[Data for analysis]

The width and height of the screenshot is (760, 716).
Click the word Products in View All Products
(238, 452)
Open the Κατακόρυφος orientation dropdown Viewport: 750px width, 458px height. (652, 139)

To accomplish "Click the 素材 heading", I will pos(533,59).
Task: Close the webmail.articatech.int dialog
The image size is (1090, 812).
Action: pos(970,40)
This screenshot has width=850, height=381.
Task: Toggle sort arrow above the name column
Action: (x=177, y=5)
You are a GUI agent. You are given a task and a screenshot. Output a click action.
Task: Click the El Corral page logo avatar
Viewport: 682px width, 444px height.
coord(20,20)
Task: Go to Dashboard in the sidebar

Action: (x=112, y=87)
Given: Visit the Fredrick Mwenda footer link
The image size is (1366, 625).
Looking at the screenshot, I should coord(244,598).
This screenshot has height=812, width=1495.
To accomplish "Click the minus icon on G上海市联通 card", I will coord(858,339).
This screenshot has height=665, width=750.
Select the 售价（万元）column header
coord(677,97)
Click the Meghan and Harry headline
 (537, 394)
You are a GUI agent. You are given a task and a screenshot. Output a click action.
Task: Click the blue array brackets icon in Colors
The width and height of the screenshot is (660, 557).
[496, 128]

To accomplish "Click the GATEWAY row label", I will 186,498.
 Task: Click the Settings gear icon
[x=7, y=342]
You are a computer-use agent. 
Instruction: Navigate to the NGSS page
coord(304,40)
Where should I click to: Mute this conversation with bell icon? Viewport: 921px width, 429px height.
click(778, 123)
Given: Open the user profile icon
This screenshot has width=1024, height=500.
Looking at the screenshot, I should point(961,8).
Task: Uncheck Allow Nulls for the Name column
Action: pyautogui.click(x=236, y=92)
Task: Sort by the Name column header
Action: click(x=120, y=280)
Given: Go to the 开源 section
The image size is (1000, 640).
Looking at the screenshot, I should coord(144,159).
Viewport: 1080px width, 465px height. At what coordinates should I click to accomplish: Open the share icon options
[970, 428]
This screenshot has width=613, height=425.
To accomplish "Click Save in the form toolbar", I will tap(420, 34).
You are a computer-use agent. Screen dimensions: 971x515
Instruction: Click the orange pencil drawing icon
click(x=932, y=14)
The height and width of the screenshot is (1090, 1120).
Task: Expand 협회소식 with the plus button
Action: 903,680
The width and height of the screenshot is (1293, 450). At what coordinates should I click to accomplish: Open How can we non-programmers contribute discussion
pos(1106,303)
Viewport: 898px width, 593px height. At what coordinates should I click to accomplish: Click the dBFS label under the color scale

[/Data for analysis]

**About this task:**
In the records above, find the line containing "Task: Close the webmail.articatech.int dialog" and restate word for word every line from the first through that one.

**Exercise output:**
The width and height of the screenshot is (760, 716).
Click the word Products in View All Products
(238, 452)
Open the Κατακόρυφος orientation dropdown Viewport: 750px width, 458px height. (652, 139)

To accomplish "Click the 素材 heading", I will pos(533,59).
Task: Close the webmail.articatech.int dialog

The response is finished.